▶ _TASK DESCRIPTION_: After locating the line with "Privacy Policy (58, 551)" in the entries below, output it and each following line up to and including the line with "Wyniki (52, 601)", exactly and without pictures.

▶ _DATA FOR THIS EXERCISE_:
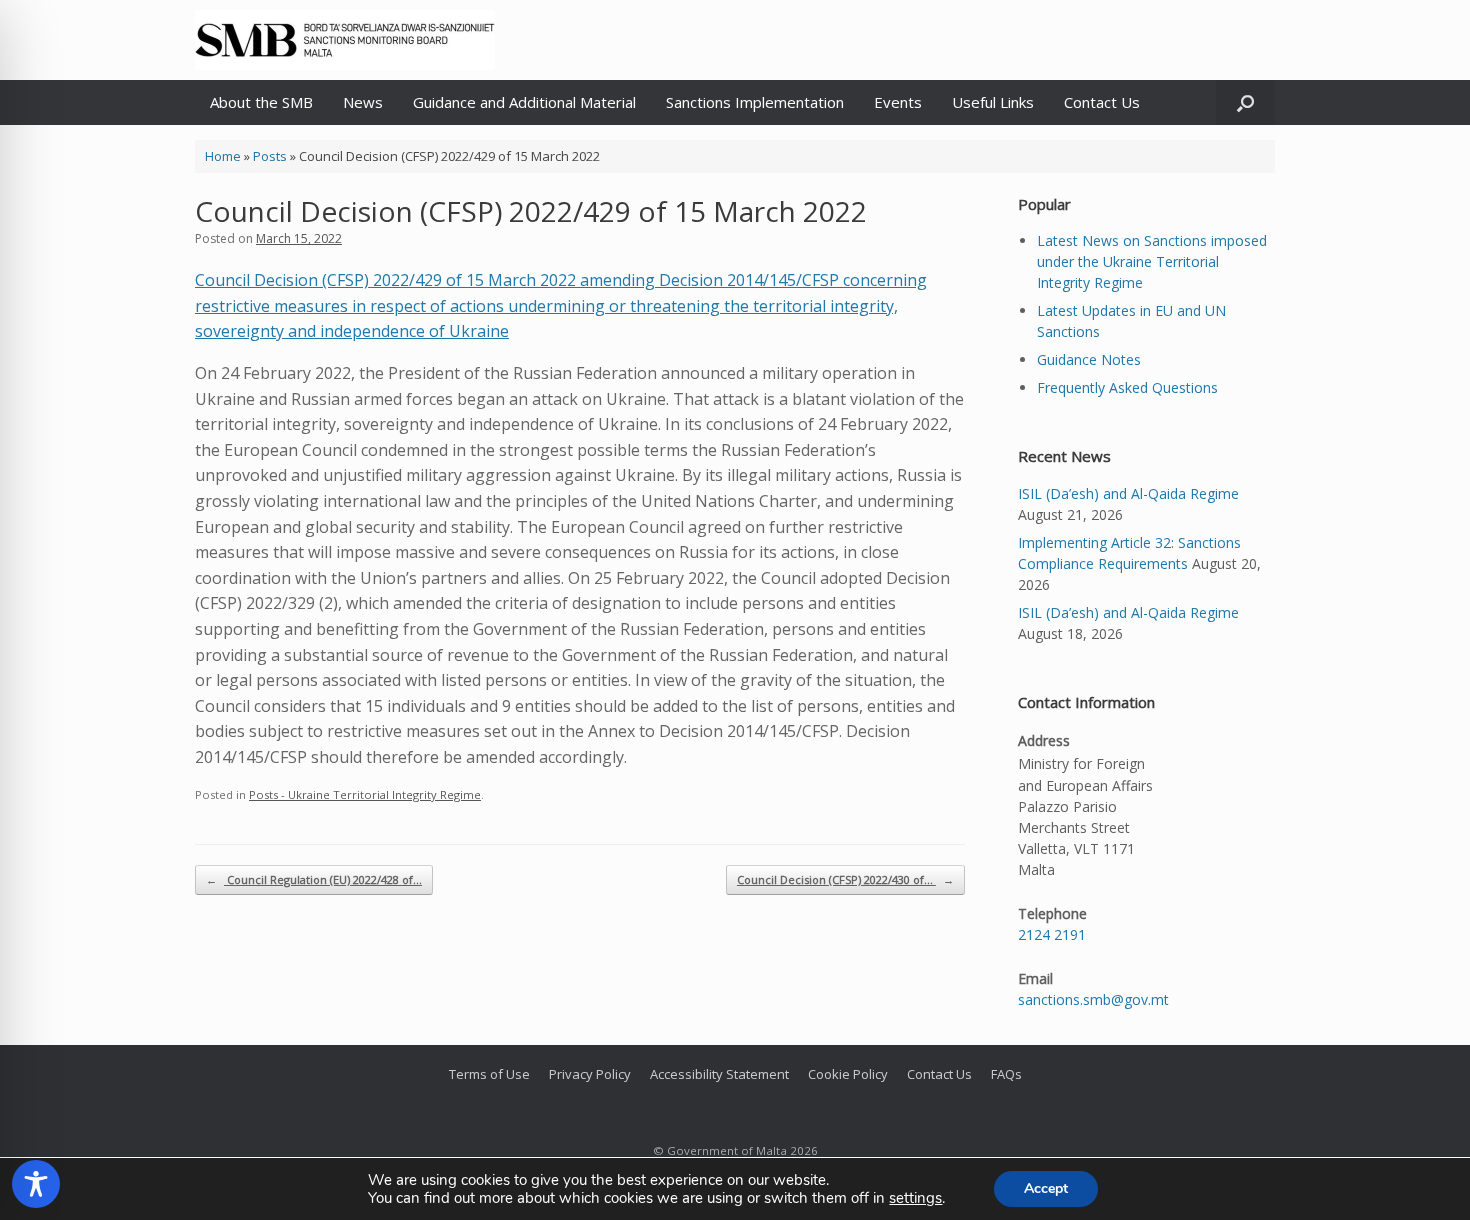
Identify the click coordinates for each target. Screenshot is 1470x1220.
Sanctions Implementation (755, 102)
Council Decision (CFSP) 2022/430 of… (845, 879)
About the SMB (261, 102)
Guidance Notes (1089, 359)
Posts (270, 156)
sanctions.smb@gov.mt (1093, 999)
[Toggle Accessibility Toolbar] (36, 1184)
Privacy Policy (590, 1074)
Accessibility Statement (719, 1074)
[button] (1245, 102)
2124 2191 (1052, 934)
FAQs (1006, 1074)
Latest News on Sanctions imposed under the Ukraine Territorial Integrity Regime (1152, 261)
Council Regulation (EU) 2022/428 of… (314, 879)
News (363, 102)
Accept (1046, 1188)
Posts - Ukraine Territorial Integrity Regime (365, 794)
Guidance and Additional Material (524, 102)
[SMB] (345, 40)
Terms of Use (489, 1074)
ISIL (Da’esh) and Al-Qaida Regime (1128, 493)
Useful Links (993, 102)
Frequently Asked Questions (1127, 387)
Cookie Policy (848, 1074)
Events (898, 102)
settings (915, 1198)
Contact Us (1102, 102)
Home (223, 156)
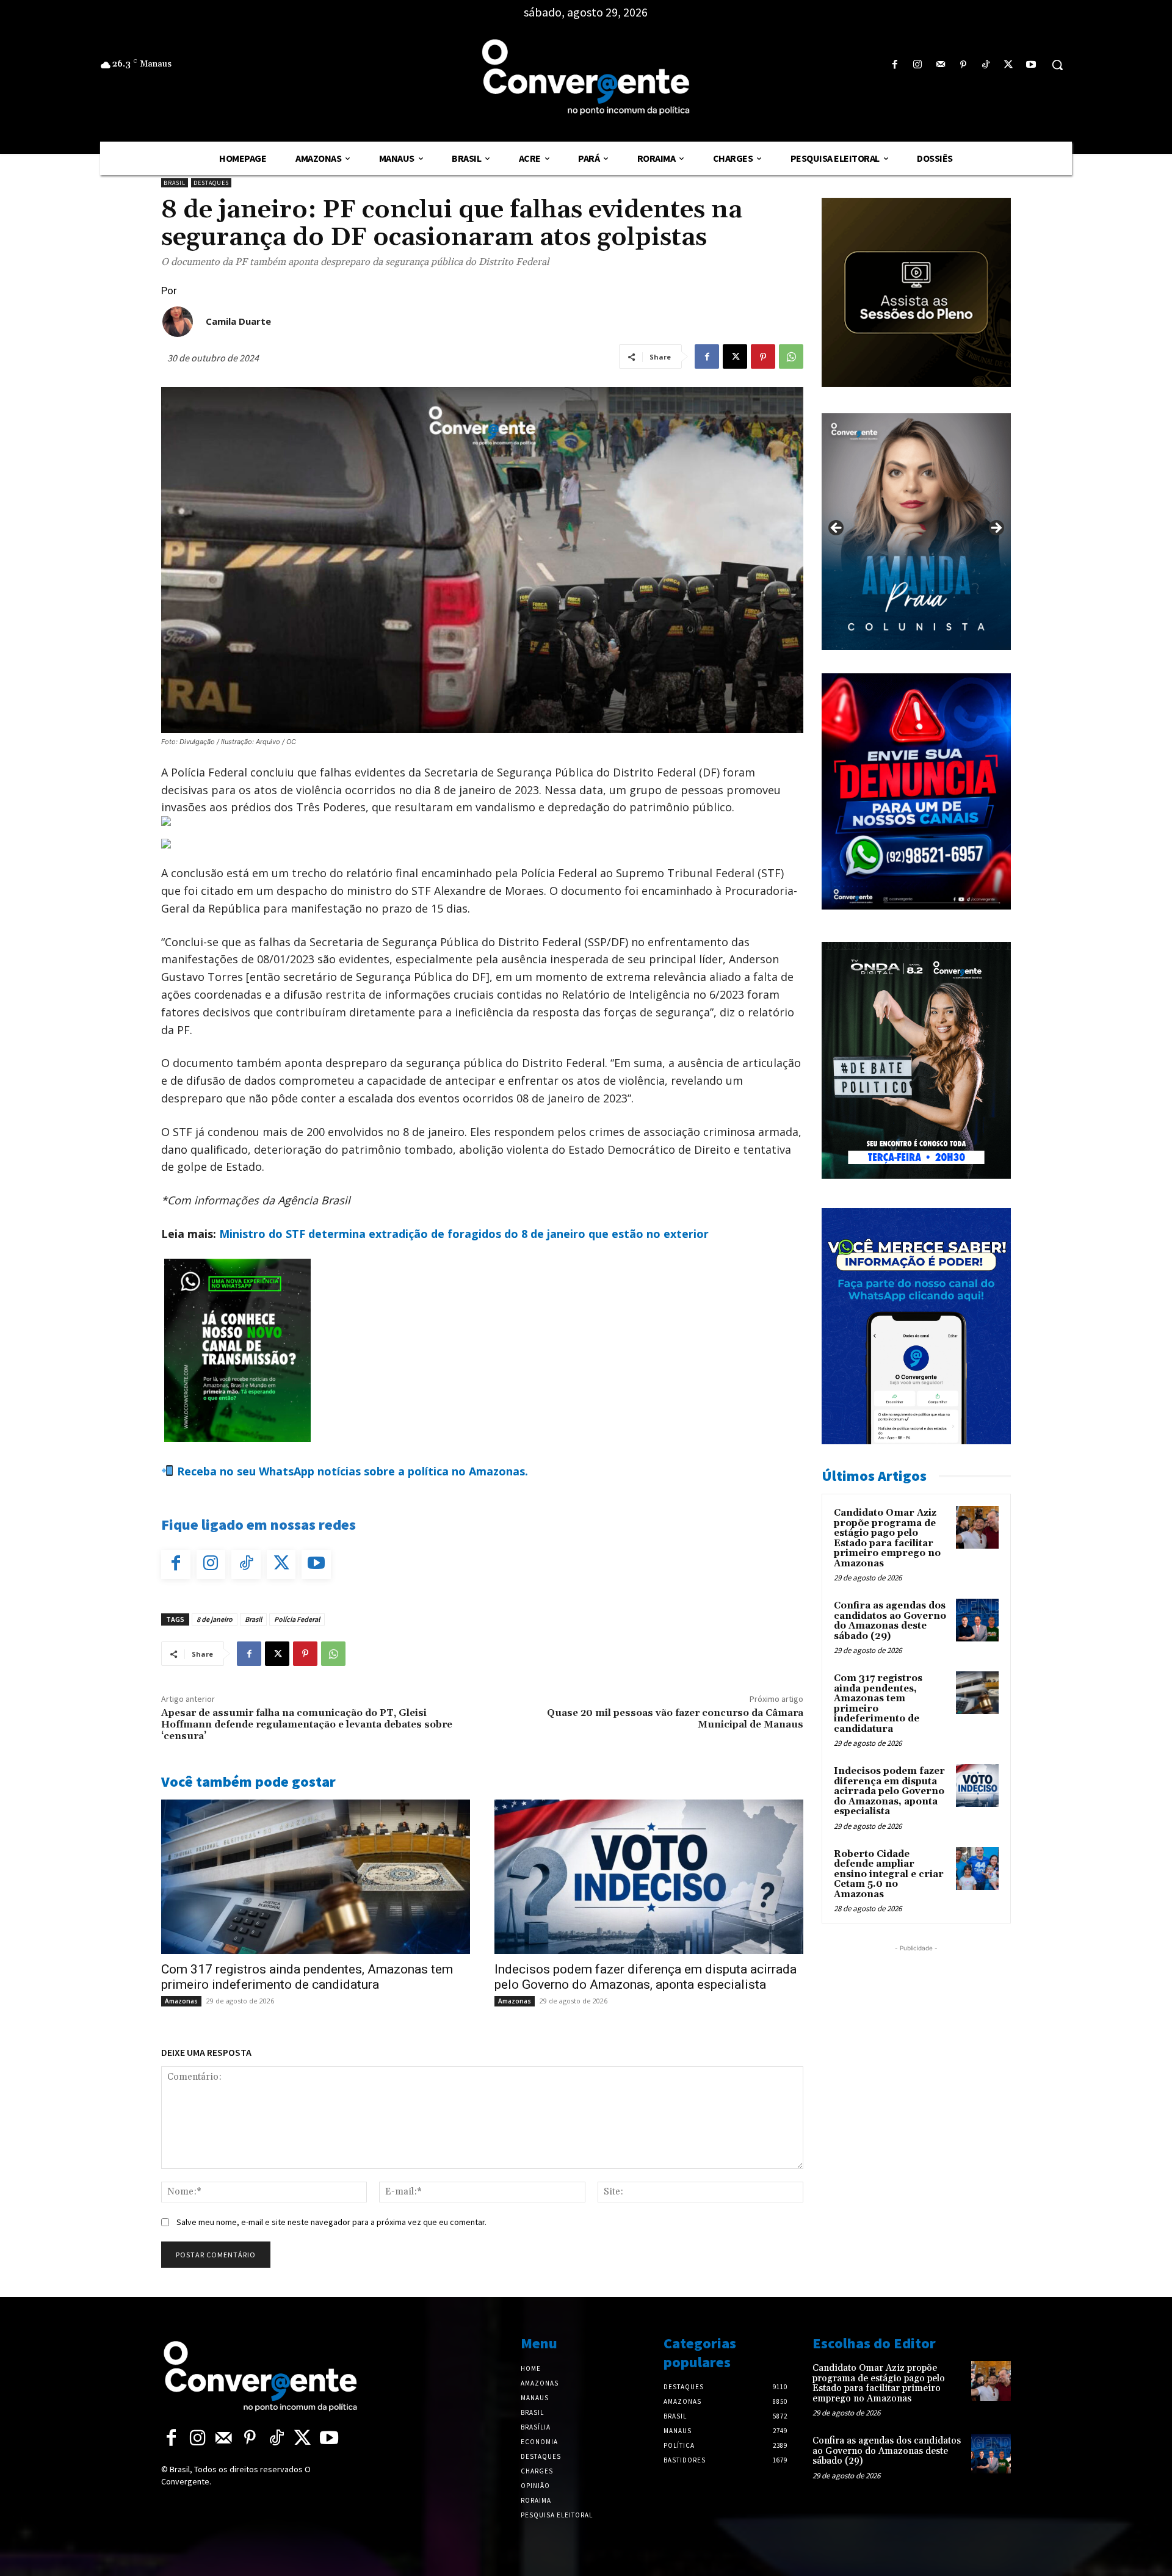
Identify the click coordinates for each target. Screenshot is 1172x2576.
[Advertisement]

---

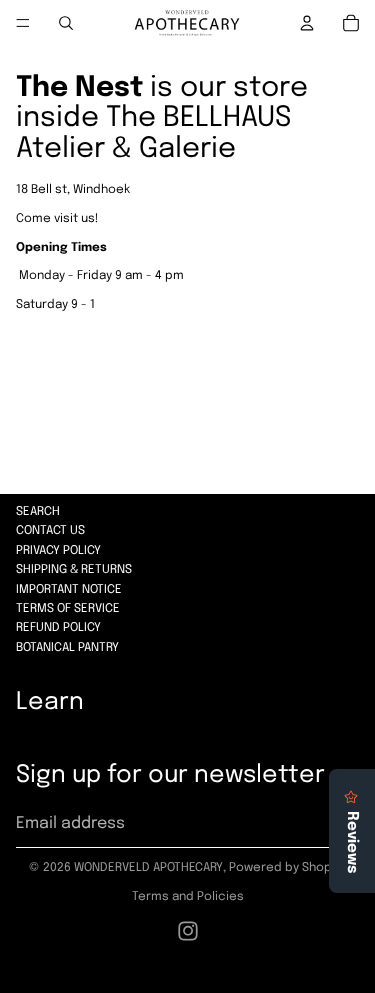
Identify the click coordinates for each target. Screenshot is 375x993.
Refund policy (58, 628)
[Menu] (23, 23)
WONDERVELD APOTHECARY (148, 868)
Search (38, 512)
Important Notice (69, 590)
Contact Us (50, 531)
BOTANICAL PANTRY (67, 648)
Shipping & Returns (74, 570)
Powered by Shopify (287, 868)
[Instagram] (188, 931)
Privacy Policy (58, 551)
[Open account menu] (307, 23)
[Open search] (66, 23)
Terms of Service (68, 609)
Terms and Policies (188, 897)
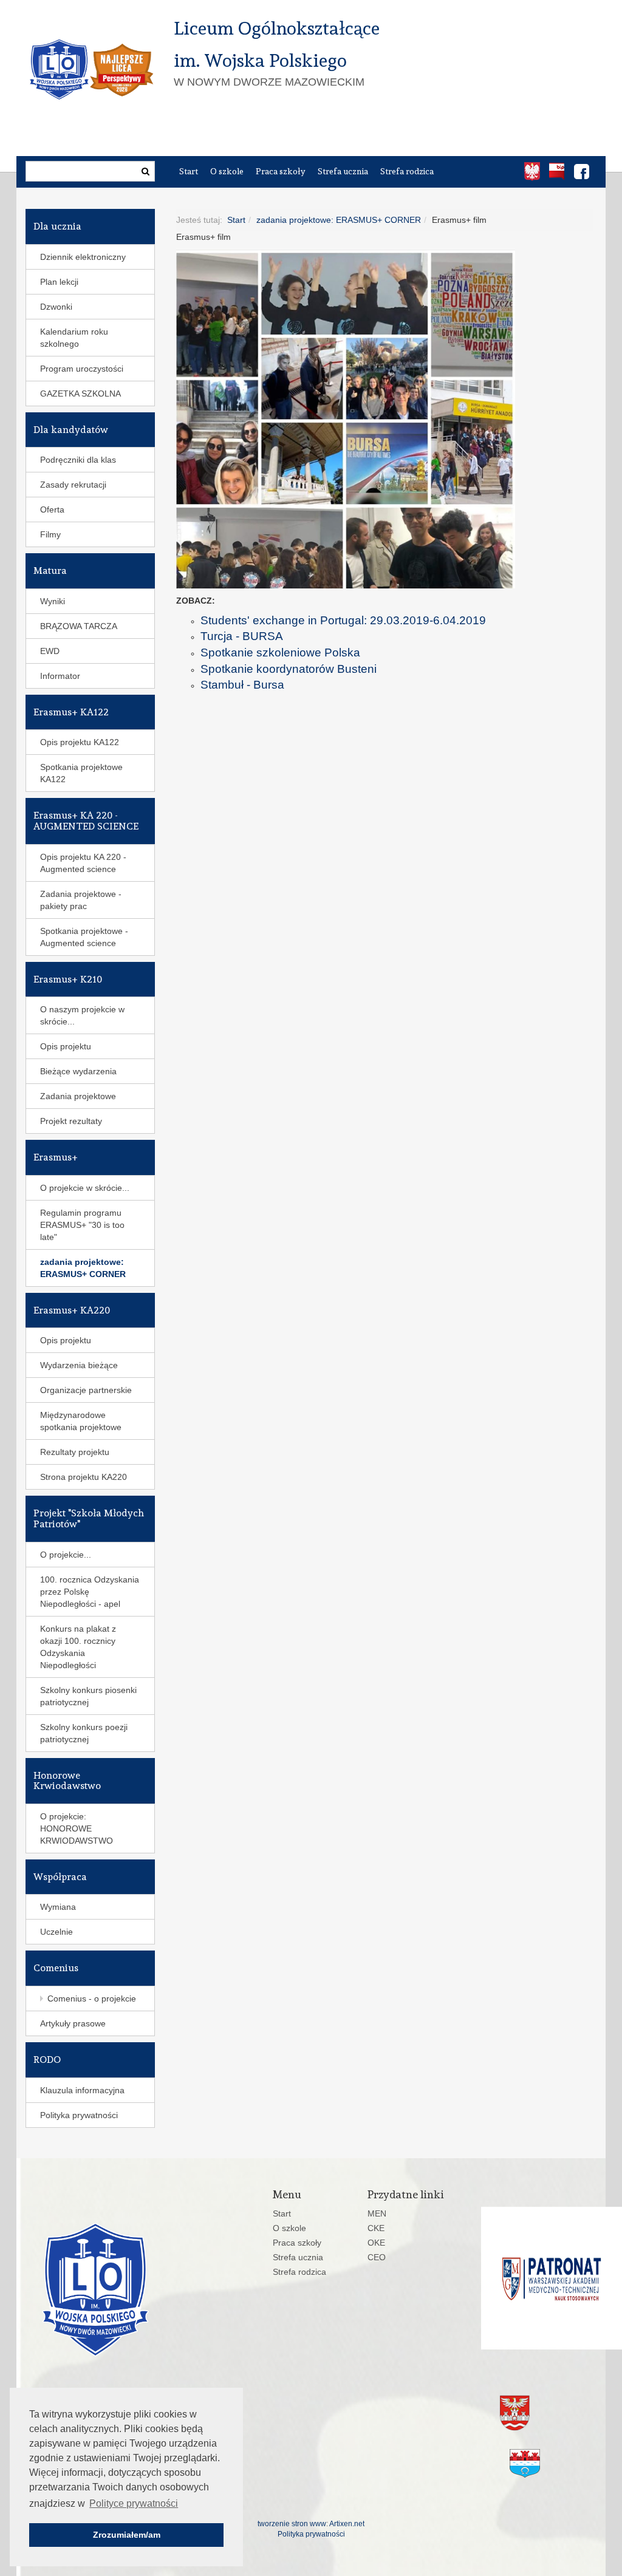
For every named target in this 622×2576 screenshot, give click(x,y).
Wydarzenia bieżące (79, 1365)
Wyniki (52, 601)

▶ _REPLY_:
Privacy Policy (58, 551)
[Open account menu] (307, 23)
[Open search] (66, 23)
Terms of Service (68, 609)
Terms and Policies (188, 897)
For every named target in this 622×2576 screenshot, give click(x,y).
Wydarzenia bieżące (79, 1365)
Wyniki (52, 601)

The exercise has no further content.